Maggie shook her head. “This is it. And depending on my hormones, it may be my only chance.”

All this year, I'd been the one who'd needed Maggie. All this year, she'd been there for me, taking my midnight phone calls about Gary, holding me upright at my mother's funeral. And now she was asking for something, the first thing, back.

“Of course,” I said, squeezing her hand. As the vision of the whip-cracking Teri rose up again, I whipped her back. “Don't worry; I'll figure something out.”

Chapter 6

“A
lice!”

My bottom had just touched the seat, but already Teri was calling me back into her office. It had been like this all morning.

I rushed to her deskside.

“My coffee's cold,” she said, without looking up.

“But I just poured you a fresh cup.” As in, 1.5 seconds ago. “I even put it in the microwave, to be sure it would be super-hot, like you like it.”

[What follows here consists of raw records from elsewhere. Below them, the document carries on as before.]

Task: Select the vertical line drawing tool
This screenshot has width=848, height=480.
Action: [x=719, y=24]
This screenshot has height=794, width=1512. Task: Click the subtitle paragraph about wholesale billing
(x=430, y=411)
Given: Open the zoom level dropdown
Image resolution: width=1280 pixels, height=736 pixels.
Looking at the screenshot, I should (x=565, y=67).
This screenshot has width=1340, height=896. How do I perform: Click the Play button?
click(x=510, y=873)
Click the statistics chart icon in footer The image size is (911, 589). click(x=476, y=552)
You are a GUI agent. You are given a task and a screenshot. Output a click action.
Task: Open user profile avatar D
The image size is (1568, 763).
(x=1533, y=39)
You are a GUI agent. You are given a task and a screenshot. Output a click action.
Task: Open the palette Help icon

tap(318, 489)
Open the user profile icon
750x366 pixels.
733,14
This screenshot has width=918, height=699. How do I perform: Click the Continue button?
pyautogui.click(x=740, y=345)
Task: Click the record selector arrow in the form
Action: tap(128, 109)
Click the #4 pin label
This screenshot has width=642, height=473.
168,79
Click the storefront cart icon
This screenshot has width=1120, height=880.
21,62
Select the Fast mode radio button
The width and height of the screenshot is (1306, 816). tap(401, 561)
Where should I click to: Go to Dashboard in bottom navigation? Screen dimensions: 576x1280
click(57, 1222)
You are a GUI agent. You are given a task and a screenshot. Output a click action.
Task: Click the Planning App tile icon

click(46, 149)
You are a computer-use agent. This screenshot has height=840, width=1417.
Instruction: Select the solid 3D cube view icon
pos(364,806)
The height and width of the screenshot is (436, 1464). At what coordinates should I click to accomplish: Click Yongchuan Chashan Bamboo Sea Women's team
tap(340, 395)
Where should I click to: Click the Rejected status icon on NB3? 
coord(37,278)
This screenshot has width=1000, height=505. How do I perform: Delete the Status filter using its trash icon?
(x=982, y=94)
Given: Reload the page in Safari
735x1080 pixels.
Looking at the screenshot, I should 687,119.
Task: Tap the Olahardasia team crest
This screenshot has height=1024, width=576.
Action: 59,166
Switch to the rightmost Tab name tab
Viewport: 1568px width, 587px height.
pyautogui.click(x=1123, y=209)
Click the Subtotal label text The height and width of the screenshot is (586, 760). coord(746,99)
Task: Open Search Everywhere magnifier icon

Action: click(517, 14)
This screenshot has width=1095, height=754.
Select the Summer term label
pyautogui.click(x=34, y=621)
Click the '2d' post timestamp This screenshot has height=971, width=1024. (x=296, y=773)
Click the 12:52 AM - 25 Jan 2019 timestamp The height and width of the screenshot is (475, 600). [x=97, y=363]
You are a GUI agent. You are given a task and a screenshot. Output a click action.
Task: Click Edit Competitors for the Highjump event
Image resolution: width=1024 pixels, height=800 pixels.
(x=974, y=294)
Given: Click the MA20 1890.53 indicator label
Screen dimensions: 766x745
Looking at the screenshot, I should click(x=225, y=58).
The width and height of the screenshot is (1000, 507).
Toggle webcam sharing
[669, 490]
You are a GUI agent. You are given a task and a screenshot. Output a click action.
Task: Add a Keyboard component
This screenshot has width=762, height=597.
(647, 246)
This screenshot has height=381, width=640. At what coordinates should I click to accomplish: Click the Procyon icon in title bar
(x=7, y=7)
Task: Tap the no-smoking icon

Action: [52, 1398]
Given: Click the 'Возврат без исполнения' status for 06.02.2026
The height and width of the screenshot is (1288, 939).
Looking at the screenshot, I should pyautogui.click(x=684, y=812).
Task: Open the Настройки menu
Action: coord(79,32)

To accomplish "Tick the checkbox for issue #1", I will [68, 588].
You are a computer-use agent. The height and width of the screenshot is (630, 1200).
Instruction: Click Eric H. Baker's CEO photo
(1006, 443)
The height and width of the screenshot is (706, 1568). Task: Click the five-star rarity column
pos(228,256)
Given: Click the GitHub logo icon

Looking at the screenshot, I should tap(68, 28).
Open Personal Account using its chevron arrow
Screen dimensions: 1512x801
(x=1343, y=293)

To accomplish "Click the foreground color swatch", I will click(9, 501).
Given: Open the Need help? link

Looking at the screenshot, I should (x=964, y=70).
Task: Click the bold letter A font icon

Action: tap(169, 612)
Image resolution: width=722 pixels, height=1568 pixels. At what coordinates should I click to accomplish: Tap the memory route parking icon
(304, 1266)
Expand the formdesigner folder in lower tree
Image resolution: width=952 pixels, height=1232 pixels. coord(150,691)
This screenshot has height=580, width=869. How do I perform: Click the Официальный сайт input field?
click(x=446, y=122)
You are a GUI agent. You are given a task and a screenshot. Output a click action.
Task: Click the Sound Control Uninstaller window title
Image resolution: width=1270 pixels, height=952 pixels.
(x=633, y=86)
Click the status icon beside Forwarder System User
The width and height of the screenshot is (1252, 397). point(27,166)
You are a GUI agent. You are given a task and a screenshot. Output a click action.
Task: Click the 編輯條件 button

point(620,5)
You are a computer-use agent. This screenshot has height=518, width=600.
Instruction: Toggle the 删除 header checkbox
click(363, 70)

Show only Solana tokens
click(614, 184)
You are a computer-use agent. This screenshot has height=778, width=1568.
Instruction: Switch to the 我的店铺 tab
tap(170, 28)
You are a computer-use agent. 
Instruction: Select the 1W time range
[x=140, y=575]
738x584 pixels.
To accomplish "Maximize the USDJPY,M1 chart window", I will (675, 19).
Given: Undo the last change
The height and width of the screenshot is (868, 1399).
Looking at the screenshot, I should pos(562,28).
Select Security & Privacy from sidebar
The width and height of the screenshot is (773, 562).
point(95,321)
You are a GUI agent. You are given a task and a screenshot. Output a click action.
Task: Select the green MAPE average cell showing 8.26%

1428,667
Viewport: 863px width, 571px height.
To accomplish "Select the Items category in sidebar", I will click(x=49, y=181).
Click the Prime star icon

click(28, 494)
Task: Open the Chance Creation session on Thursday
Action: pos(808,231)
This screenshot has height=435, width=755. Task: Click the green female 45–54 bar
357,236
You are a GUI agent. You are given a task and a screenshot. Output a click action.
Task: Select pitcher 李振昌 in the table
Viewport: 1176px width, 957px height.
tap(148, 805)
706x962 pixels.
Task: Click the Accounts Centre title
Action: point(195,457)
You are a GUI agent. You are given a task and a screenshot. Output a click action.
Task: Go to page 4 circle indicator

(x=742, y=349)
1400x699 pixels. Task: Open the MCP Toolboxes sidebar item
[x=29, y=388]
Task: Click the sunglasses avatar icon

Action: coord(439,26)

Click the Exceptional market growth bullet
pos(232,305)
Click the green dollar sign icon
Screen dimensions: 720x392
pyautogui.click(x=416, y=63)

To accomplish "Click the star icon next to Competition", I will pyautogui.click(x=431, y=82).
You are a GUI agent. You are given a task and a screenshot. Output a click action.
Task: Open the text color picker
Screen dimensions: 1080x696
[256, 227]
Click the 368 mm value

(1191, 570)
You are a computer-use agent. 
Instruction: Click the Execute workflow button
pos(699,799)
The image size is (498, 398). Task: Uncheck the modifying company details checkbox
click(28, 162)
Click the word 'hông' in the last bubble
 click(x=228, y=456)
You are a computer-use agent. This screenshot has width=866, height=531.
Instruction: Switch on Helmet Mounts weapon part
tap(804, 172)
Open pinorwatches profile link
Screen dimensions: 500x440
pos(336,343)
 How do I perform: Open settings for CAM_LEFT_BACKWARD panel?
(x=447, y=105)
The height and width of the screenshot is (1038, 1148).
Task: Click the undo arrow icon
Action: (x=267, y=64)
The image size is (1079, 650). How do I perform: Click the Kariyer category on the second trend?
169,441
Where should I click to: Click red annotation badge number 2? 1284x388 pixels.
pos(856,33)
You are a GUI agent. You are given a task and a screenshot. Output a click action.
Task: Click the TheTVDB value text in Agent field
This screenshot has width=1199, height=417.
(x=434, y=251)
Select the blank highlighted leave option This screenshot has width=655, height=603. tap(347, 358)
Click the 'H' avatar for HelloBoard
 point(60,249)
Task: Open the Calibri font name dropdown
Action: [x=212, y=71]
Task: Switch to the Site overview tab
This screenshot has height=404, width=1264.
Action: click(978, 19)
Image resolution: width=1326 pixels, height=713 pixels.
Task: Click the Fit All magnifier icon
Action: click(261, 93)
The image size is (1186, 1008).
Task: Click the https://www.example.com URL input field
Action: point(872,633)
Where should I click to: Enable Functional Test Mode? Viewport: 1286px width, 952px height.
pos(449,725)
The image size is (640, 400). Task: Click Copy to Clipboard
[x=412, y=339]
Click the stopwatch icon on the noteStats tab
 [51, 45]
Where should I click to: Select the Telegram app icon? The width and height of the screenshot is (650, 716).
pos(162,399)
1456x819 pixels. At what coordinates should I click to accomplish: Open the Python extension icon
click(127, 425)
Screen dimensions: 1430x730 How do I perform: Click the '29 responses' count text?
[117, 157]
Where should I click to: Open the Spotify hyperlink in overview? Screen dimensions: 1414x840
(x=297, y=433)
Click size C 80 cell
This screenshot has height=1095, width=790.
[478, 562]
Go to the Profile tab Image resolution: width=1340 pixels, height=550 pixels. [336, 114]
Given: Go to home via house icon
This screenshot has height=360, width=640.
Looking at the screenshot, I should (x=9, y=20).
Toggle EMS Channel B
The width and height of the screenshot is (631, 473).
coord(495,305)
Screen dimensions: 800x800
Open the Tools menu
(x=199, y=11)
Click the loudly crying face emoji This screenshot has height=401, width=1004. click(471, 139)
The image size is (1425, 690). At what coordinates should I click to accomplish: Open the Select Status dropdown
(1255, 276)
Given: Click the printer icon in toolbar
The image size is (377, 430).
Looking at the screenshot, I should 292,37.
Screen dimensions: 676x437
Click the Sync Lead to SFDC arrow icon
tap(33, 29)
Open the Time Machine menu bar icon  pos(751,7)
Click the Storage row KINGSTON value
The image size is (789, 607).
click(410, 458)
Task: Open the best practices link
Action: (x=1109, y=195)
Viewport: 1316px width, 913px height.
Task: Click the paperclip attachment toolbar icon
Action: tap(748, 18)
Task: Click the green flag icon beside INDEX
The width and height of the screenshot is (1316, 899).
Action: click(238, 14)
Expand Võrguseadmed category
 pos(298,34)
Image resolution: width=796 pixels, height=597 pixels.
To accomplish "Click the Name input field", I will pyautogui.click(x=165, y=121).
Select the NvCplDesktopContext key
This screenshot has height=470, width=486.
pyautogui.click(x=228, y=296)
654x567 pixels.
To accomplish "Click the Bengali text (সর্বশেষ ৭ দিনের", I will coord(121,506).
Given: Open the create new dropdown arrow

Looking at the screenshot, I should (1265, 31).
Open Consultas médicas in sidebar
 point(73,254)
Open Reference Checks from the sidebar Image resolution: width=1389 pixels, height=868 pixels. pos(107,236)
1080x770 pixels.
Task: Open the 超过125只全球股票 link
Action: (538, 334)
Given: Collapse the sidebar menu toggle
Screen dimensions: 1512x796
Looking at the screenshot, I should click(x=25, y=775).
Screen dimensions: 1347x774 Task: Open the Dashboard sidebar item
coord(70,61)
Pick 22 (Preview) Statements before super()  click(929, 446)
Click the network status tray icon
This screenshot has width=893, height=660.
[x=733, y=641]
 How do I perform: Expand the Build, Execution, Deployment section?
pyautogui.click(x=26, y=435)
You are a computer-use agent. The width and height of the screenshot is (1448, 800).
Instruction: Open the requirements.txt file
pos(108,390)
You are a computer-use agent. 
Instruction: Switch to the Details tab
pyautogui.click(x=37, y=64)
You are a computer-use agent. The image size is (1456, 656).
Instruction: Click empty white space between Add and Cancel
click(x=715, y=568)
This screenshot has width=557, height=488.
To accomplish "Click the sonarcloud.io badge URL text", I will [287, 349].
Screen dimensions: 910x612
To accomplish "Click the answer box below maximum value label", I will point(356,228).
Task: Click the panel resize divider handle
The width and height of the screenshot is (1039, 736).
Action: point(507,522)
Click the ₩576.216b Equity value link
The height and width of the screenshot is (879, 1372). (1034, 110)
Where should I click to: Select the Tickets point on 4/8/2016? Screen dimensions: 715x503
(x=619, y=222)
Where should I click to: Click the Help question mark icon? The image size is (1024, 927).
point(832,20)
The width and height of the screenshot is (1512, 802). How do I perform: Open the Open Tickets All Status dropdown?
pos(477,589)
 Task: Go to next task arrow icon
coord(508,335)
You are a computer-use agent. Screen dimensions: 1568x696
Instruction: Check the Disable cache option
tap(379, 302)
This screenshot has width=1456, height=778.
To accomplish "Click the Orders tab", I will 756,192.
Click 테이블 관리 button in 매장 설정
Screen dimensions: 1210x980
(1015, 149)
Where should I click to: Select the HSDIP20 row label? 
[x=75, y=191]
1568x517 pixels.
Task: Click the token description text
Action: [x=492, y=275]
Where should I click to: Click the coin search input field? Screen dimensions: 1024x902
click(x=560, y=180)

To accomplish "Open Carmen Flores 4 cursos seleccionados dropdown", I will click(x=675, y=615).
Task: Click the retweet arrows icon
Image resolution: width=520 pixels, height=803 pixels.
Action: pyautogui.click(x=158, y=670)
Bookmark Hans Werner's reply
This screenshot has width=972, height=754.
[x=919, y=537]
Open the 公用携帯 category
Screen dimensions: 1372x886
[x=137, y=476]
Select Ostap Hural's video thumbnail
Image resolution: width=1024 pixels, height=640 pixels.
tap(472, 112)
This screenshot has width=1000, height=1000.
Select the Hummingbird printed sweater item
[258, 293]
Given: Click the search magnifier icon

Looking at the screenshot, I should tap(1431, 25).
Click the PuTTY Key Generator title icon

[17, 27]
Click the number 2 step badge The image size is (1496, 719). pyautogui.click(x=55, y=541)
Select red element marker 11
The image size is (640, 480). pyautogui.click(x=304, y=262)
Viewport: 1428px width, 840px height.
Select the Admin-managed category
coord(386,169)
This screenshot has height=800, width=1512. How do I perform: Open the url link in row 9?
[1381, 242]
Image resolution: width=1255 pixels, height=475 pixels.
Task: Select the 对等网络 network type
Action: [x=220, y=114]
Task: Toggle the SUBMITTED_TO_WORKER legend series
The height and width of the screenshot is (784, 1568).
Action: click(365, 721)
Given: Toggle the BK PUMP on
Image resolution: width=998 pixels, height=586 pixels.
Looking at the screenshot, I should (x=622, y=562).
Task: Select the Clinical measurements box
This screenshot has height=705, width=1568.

The woman drank her coffee so hot, her mouth must be lined with asbestos.

“Microwave hot is not the same thing as real hot,” Teri said. Still without looking at me, she lifted her cup and dropped it into her wire mesh wastebasket—I mean a real cup, not paper, full of hot coffee, which was even now seeping onto the floor.

“You'll have to clear this away,” Teri said. “And bring me a new cup of coffee.”

As I carried the dripping wastebasket from the office, I told myself that if I wanted a young person's job, I had to be willing to be servile, obedient—to act, in other words, like a young person. An extremely meek, self-effacing young person, much like the young person, in fact, I'd actually been.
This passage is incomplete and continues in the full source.